As John Leaventhal, Cash’s husband and the band’s arranger and guitarist, theorized: “Ry was the right person for the right reason in the right place.” Of course, he was. Hearing Cash’s Get Rhythm on the radio at eight-years-old (when he had already been playing guitar for five years) astonished the little boy. The song emboldened him to relentlessly immerse himself in guitar music, only to evolve into inarguably one of the world’s best and most versatile pickers.

Furthermore, decades later he had entitled his 1987 release - what else? - Get Rhythm, as a tribute to his hero. So, some things are just meant to be. Cooder was really the best and only choice for this monumental task.

As for his prowess as a raconteur, Ry is sly and wry. Although he is from L.A., he has an ‘Aw shucks’ folksy storytelling style, the content of which is often hilariously simple, as well as simply hilarious. Some entertainers don’t say a word - Van Morrison, for example. Some of Cooder’s stories were as long as songs. Never mind, they were pure gold and rib-tickling. Only Arlo Guthrie rivals Cooder in the den of intersong dialogue.

To wit, he and longtime musical ally David Lindley were in a small trailer at a music festival when a long white stretch limo incongruously pulled up on this dirt road. Out stepped Johnny Cash who knocked on the door. When Cooder addressed what could only be an apparition (It couldn’t be him!) at the front door, he replied - and Cooder’s imitation was priceless - “Hello, I’m Johnny Cash.” Cooder stared back at Lindley, whose fork was frozen inches from his mouth.

“Yes, of course, you are,” Cooder said.

“Well, I just want to thank you for recording my song,” Cash said, turned around, got back in the limo and left. Lindsey’s fork had remained frozen in the exact same position the whole time.

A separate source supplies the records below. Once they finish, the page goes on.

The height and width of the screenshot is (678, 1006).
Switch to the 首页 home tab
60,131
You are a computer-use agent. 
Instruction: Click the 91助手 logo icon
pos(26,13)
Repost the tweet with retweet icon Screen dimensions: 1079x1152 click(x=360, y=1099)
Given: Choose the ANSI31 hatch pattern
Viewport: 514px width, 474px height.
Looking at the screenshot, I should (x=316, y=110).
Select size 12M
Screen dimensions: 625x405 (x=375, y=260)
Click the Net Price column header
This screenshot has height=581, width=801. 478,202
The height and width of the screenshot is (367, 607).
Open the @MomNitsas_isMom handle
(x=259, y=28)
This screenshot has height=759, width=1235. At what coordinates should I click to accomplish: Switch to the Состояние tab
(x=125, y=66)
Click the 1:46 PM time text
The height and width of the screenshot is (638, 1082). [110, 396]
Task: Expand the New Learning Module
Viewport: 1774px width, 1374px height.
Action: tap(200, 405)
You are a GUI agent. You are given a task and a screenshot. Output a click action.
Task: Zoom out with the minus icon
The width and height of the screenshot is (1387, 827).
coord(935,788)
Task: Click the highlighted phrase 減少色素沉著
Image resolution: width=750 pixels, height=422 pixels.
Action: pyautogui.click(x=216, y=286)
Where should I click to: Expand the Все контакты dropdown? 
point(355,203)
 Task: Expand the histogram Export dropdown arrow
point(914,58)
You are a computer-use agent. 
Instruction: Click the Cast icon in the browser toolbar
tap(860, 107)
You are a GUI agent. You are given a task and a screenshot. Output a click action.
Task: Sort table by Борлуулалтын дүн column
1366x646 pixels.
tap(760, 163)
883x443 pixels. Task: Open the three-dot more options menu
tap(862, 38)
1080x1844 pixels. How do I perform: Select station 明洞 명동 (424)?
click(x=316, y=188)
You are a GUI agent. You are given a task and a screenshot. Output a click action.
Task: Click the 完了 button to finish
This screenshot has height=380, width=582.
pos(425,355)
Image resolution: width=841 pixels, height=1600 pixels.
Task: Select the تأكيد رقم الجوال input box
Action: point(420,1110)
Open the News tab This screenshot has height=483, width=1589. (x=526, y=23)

Like Johnny Cash, Cooder is a populist and reporter of injustice. Listen to the albums Chávez Ravine and Election Special for proof that he likewise is a true patriot and man of the people.

Joachim Cooder played drums, Mark Fain bass, Glenn Patscha piano and Leventhal guitar and arranged the imaginative renditions. Their version of Ring of Fire was a hypnotizing psychedelic sinuous swamp romp through the spheres. A killer! And they softened I Walk The Line into a sumptuous lullaby. They sang solo, they harmonized, they rocked, they strolled.

They murdered it!

Somewhere The Man in Black was smiling proudly.

For an encore they performed the redoubtable singalong I’ll Fly Away because Papa John, divulged his dutiful daughter, promised his mother he would always end his shows with a gospel tune. In fact, it was an appropriate and satisfying denouement to a cherished evening.

Daughter Rosanne Cash, spiritual protege Ry Cooder and their nimble quartet sent 4,000 sated people into the misty night happy and humming.